Disassembly of the `Code:` dump confirms the faulting `<0f> 0b` (ud2)
corresponds to the `test ah, 0x02` instruction, which tests bit 9 of
`wb_flags` — i.e. `PG_WB_END`.

### The stale flag

RAX contains `wb_flags` at the point of the WARN. Across the 13
affected instances, two values are observed:

- `RAX=0x204` → `PG_CLEAN(2)` + `PG_WB_END(9)` — observed on 10 instances
- `RAX=0x205` → `PG_BUSY(0)` + `PG_CLEAN(2)` + `PG_WB_END(9)` — observed on 3 instances

Both values have `PG_WB_END` (bit 9) set.

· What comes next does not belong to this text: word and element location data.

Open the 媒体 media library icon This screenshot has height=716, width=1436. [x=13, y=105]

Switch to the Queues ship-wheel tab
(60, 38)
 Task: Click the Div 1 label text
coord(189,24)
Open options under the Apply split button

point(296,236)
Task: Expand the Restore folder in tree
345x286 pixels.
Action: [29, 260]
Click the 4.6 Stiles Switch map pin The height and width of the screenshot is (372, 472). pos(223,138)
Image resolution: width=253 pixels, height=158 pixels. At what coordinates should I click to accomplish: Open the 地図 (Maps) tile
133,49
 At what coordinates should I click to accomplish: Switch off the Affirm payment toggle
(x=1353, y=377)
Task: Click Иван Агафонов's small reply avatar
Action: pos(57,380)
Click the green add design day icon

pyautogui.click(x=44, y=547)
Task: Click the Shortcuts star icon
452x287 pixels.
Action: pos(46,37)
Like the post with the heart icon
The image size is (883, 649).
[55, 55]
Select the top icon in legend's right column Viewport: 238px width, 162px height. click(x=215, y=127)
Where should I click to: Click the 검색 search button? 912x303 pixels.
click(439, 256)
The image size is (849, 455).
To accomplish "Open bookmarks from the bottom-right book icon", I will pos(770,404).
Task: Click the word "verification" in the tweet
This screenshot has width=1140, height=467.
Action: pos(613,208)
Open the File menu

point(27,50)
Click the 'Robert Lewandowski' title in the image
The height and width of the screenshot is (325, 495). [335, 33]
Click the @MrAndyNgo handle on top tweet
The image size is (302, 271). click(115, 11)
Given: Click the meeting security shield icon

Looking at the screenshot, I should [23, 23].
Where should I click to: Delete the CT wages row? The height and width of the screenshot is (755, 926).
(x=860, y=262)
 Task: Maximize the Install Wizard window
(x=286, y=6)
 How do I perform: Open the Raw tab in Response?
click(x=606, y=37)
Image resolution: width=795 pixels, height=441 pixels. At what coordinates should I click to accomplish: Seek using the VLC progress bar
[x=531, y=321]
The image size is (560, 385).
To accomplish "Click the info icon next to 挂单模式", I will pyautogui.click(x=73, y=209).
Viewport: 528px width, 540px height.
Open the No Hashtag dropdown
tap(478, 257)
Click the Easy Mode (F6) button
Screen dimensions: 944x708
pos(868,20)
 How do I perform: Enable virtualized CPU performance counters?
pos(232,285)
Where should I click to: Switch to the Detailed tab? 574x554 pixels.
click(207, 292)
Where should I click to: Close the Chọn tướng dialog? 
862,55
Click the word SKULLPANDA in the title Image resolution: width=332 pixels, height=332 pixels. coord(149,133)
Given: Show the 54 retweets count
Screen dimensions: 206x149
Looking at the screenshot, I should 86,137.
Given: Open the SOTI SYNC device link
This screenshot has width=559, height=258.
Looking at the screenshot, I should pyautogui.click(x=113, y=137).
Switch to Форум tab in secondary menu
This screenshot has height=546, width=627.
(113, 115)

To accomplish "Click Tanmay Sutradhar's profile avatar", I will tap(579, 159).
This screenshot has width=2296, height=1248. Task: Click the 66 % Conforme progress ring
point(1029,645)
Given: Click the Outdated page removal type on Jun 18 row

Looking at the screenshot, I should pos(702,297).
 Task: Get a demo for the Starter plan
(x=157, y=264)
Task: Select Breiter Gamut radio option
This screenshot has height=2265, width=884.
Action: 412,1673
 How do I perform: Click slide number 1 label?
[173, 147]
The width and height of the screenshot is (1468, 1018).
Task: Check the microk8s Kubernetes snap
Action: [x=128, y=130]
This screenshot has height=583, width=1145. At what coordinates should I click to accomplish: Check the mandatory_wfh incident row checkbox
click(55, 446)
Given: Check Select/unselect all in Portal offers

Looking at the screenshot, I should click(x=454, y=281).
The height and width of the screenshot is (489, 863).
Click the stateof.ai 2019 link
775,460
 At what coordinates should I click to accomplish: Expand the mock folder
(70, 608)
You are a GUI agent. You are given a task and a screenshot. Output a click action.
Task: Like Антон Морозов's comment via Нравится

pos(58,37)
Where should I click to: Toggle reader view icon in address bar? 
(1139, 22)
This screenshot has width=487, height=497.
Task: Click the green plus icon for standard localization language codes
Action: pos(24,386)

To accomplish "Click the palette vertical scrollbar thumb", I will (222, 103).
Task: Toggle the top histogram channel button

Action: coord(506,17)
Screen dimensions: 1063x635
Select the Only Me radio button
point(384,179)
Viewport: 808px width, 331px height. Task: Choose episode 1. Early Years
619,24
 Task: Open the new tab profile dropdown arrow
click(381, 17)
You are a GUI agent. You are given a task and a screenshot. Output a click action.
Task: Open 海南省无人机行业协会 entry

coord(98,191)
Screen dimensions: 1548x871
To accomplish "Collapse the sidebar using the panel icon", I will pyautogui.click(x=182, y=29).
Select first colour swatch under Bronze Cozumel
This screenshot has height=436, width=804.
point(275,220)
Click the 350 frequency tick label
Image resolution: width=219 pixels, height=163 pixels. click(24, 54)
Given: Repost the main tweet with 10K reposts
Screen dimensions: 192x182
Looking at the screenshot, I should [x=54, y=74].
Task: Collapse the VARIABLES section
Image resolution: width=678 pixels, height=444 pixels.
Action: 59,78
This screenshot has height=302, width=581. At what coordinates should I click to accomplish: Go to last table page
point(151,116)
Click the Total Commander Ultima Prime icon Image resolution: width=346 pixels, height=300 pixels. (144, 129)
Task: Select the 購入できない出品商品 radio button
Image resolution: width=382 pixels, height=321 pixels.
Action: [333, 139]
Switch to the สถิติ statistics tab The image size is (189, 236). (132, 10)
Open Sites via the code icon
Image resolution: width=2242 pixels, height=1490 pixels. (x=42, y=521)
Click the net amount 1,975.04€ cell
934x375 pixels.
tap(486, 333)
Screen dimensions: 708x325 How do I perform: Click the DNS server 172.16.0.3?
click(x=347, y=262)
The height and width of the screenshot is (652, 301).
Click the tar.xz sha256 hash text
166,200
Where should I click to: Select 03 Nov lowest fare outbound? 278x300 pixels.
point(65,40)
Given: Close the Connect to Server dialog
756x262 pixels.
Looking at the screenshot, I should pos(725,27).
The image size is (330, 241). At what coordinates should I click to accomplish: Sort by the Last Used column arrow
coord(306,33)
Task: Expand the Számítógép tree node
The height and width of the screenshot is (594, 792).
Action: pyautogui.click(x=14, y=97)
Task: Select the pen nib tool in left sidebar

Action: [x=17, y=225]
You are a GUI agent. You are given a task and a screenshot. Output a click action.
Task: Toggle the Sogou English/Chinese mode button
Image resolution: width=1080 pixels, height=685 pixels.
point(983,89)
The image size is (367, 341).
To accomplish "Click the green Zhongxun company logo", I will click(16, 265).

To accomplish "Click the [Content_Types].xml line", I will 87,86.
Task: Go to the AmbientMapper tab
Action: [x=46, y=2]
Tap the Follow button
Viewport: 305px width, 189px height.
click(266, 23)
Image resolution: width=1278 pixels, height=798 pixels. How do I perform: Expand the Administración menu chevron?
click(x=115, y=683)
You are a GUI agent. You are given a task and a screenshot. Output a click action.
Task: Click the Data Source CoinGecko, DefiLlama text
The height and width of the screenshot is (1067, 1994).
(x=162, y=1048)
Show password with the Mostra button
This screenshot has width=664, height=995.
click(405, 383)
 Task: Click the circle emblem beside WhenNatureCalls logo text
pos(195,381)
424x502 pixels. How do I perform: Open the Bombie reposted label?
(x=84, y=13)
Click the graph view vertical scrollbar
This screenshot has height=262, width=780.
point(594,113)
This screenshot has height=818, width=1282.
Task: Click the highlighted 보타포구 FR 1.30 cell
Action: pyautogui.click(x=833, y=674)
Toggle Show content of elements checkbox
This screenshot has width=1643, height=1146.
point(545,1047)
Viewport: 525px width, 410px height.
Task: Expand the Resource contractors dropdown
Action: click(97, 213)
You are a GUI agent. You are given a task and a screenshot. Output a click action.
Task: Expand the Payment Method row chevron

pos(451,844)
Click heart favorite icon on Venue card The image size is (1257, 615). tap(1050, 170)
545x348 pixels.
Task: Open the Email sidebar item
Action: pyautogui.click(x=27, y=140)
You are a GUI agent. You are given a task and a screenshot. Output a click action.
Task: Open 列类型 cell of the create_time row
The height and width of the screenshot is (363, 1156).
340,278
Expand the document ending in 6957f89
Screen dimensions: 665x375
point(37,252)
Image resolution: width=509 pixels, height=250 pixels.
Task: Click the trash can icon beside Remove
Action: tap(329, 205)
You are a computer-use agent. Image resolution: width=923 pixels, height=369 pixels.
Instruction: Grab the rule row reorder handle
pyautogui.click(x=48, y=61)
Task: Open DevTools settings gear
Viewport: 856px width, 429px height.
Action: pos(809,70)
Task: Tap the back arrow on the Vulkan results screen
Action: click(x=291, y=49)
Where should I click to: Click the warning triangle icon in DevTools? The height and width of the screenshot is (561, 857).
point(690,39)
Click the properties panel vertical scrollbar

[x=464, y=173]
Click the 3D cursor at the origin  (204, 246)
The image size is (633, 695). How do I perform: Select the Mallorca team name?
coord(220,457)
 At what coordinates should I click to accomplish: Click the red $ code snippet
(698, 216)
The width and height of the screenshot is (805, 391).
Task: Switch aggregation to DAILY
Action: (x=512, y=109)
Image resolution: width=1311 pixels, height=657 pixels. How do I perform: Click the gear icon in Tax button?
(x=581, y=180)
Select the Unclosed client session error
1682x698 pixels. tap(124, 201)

The difference is whether
`PG_BUSY` (the request lock bit) has been cleared yet — reflecting two
slightly different timing snapshots of the same race.

### Why PG_WB_END should not be set here?

`PG_WB_END` is a page-group synchronisation flag used via
`nfs_page_group_sync_on_bit(req, PG_WB_END)` in `nfs_write_completion()`
(the write path). In the normal read path, `PG_WB_END` should never be
set. The read path uses `PG_UPTODATE` (via `nfs_page_group_set_uptodate()`)
and `PG_UNLOCKPAGE` (via `nfs_readpage_release()`), but not `PG_WB_END`.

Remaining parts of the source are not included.